Currently Delta metadata operations like VACUUM are destructive to Nessie managed Delta tables. Do not run these operations. Future versions of Nessie will disable these commands when Nessie is activated.

Writing

Spark support is constantly evolving and the differences in Spark3 vs Spark2.4 is considerable. See the delta docs for an up-to-date support table.

Spark 3 supports reads, appends, overwrites in Delta via data frames as well as SQL syntax. Nessie tables in delta can be written via the Nessi enabled Delta client. The Delta writer allows for either overwrite or append mode in a standard spark.write.

regionDf = spark.read().load("data/region.parquet");
regionDf.write().format("delta").mode("overwrite")
    .save("/location/to/delta/testing/region");
region_df = spark.read.load("data/region.parquet")
region_df.write.format("delta").mode("overwrite") \
    .save("/location/to/delta/testing/region")
CREATE TABLE nessie.testing.city (
    C_CITYKEY BIGINT, C_NAME STRING, N_NATIONKEY BIGINT, C_COMMENT STRING
) USING delta PARTITIONED BY (N_NATIONKEY) LOCATION 'path/to/delta/testing/city'
-- SELECT .. can be added to the sql statement to perform a CTAS

INSERT [OVERWRITE] INTO nessie.testing.city VALUES (1, 'a', 1, 'comment')

Here we simply read a file from the default filesystem and write it to a new nessie Delta table.

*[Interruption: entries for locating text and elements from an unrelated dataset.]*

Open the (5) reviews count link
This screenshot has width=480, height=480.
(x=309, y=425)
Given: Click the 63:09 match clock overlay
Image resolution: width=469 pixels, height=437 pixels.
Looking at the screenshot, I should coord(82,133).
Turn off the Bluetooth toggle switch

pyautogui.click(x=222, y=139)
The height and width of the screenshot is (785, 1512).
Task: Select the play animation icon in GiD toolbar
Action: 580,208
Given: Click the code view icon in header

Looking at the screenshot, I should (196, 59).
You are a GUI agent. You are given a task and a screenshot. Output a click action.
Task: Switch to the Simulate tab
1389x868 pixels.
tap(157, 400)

This will trigger a commit on current context’s branch.

For the examples above we have performed commits on the branch specified when we set our spark configuration. Had we not specified the context in our spark configuration all operations would have defaulted to the default branch defined by the server. This is a strong pattern for a spark job which is for example writing data as part of a wider ETL job. It will only ever need one context or branch to write to. If however you are running an interactive session and would like to write to a specific branch without changing context the following should be used to change the context.

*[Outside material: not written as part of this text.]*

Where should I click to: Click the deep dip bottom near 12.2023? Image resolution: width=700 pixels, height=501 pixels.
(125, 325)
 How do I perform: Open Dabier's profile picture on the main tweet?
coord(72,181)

spark.sparkContext().hadoopConfiguration().set("nessie.ref", "dev");
regionDf = spark.read().load("data/region.parquet");
regionDf.write().format("delta").mode("overwrite")
    .save("/location/to/delta/testing/region");
spark.sparkContext._jsc.hadoopConfiguration().set("nessie.ref", "dev")
region_df = spark.read.load("data/region.parquet")
region_df.write.format("delta").mode("overwrite") \
    .save("/location/to/delta/testing/region")
-- change hadoop configuration externally using the Java or Python syntax
CREATE TABLE nessie.testing.city (
    C_CITYKEY BIGINT, C_NAME STRING, N_NATIONKEY BIGINT, C_COMMENT STRING
) USING iceberg PARTITIONED BY (N_NATIONKEY)
-- AS SELECT .. can be added to the sql statement to perform a CTAS

INSERT INTO nessie.testing.city VALUES (1, 'a', 1, 'comment')

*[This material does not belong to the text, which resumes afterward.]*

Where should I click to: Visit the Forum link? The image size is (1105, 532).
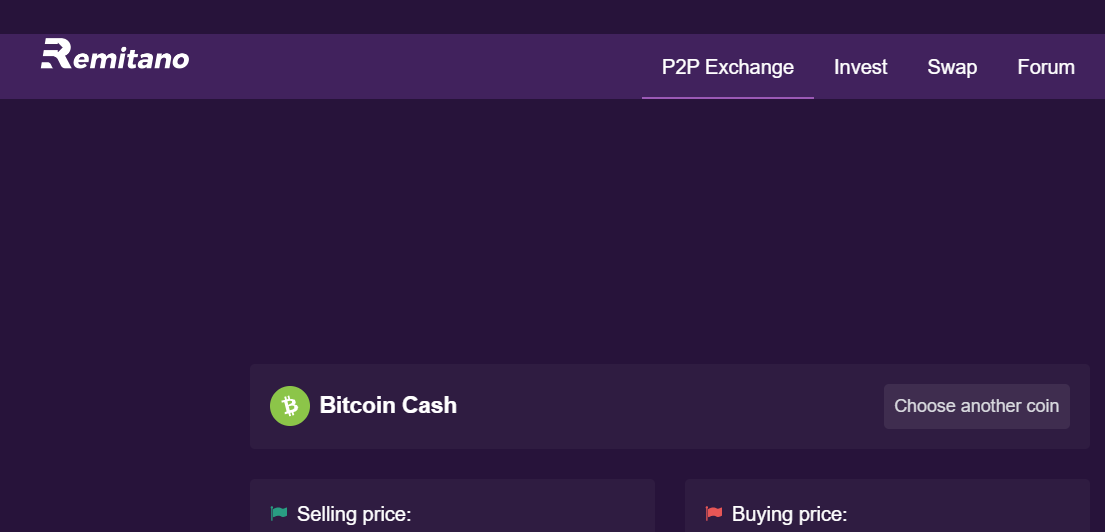(x=1046, y=67)
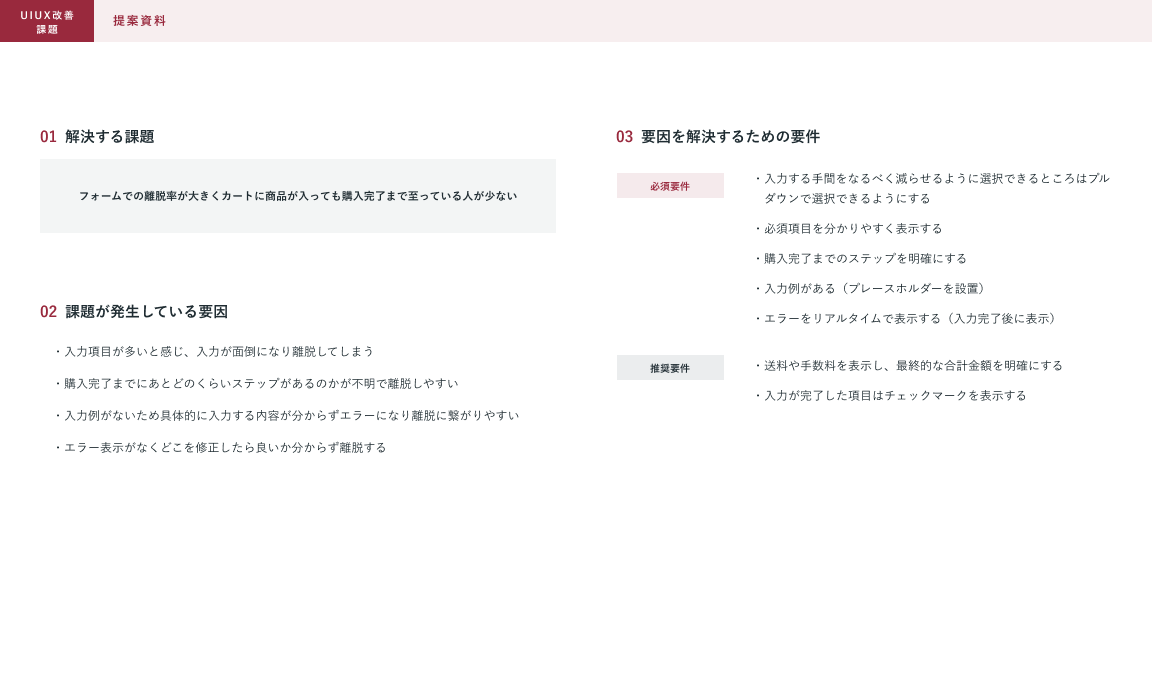This screenshot has height=700, width=1152.
Task: Select the 提案資料 header label
Action: pos(139,21)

We have to manually change the hadoopConfiguration for the SparkContext for a Delta table to be initialised with the correct reference. This will change in the near future when it will be possible to use the same branch@ref syntax as Iceberg inside of delta. Currently, it isn’t possible to change the ref from SQL directly. This should be fixed in an upcomming release.

Note

Delta by default caches tables internally. If an action has to happen on the same table but a different branch the cache first should be cleared. DeltaLog.clearCache().

Reading

To read a Nessie table in Delta Lake simply:

regionDf = spark.read().format("delta")
    .load("/path/to/delta/testing/region");
region_df = spark.read.format("delta") \
    .load("/path/to/delta/testing/region")
SELECT * FROM '/path/to/delta/testing/region'

The examples above all use the default branch defined on initialisation. Future versions will add the ability to specify a branch and timestamp similar to Iceberg. Currently, to switch branches a similar technique as writing is required (manually changing the hadoopConfiguration). History can be viewed on the command line or via the python client and a specific hash based on commit time can be extracted for use in the spark config. It is recommended to use the time-travel features of Nessie over the Delta features as Nessie history is consistent across the entire database.